Task directions = Filter the records below for the word "sidebar". Keep each line that has it.

[Pixel coordinate grounding data]
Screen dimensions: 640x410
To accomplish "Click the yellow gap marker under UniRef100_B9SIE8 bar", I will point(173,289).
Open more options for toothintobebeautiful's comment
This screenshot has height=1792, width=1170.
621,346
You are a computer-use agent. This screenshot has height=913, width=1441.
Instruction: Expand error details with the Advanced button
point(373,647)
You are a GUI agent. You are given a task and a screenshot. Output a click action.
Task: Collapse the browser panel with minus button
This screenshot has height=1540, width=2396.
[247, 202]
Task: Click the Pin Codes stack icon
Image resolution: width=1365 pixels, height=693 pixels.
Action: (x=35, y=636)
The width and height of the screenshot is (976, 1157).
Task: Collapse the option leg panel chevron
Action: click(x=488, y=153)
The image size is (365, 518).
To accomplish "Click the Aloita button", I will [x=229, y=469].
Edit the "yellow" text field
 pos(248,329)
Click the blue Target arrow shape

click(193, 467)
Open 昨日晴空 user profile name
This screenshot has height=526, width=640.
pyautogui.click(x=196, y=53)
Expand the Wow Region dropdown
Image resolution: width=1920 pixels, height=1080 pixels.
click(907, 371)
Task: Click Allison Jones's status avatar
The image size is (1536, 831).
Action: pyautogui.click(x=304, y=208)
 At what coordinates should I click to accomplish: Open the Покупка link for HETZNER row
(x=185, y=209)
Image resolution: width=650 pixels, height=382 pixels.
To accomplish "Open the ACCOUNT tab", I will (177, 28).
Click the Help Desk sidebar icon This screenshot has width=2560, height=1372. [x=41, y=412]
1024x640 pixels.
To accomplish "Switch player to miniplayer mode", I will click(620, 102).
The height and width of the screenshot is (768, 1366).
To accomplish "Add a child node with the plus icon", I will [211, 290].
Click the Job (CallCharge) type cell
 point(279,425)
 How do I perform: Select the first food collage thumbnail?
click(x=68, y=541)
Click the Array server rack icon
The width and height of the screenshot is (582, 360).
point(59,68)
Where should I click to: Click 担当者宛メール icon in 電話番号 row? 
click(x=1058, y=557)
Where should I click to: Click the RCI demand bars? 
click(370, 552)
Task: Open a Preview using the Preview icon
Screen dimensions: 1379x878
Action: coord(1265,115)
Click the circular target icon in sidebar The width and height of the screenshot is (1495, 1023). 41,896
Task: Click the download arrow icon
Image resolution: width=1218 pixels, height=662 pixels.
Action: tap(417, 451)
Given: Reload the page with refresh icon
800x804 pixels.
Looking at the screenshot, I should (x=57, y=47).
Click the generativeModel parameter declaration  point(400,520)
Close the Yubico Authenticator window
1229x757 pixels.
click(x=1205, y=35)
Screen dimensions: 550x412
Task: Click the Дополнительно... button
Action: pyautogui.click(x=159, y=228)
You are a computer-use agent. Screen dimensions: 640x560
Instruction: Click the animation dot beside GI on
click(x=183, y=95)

Answer box =
Click the Help Desk sidebar icon This screenshot has width=2560, height=1372. [x=41, y=412]
Click the circular target icon in sidebar The width and height of the screenshot is (1495, 1023). 41,896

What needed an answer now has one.